------ Exercise passage

The mockery which followed the viral photo of then Labour Leader, Ed Miliband, eating a bacon sandwich would, perhaps, have been a strong lead-in for Docherty, given that this photo was used to undermine and obscure the (relatively) cogent and hopeful language used by Miliband. It became symbolic of a culture where the content of what you say matters a great deal less than being able to say something – anything – in a bombastic, confident and energetic manner. During the 2010 General Election, Miliband was savaged as lacking leadership qualities because he haphazardly ate a sandwich and spoke with an occasional stutter or lisp. Conversely, Boris Johnson was presented in much of the press as a sophisticate and a man of learning and intellect after confidently and assuredly reciting from The Iliad during the 2019 General Election – despite much collective agreement among classicists that both his Greek pronunciation and the actual words of the poem were incorrect. Docherty’s study could arguably be better underpinned – or advanced – through a more concrete examination of the relationship between language, agency and presentation of self, which would offer opportunity to draw more finely the connection between the post-truth/fake news sections and the inherent imperialism of English.

------------

> Your task: In the passage on political language, which work did Boris Johnson recite from during the 2019 General Election? The material that comes next is separate from the passage above and unrelated to it.

------ Supplied information

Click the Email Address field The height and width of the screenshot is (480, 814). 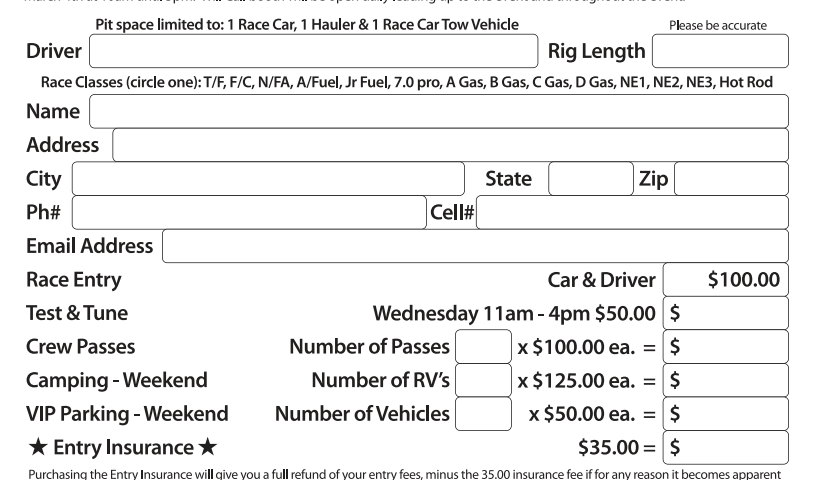[475, 246]
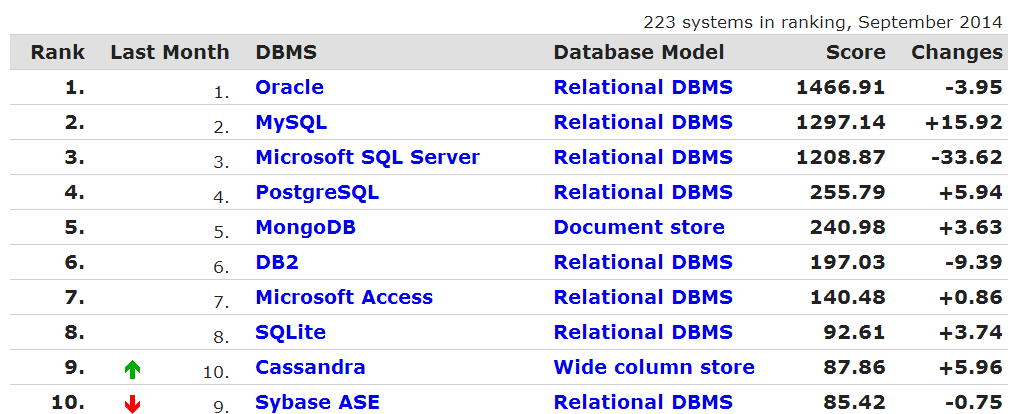Image resolution: width=1018 pixels, height=414 pixels.
Task: Open the MySQL link
Action: (x=291, y=123)
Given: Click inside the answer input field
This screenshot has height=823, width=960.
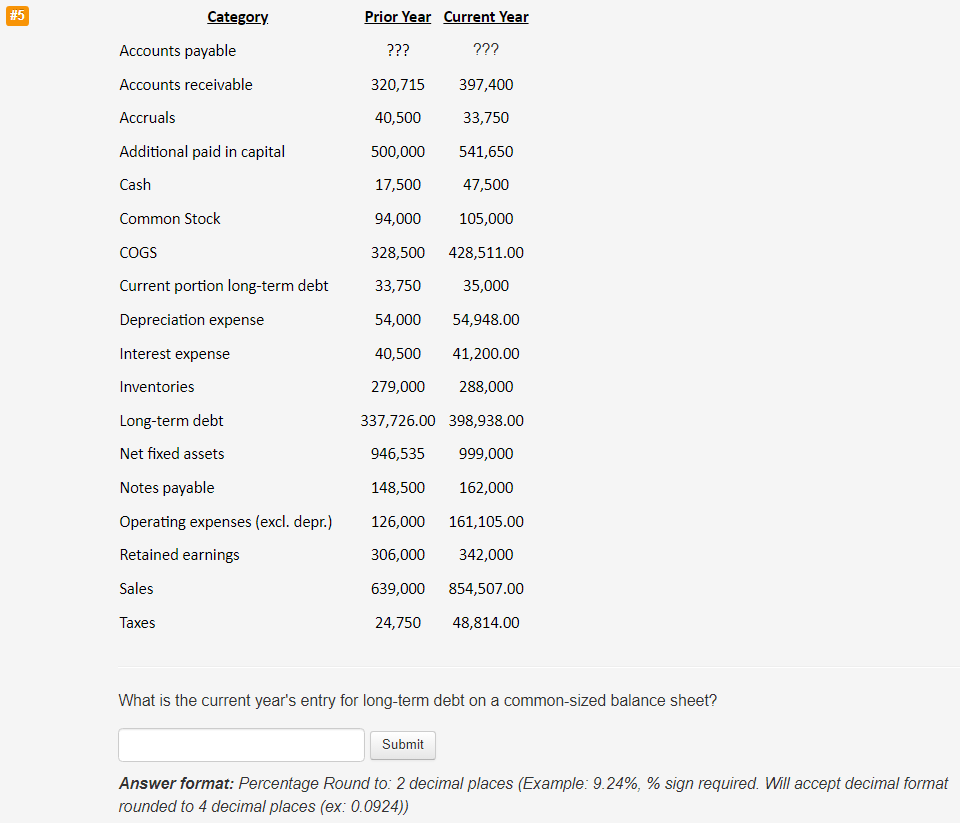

------------

> Solved problem: The Iliad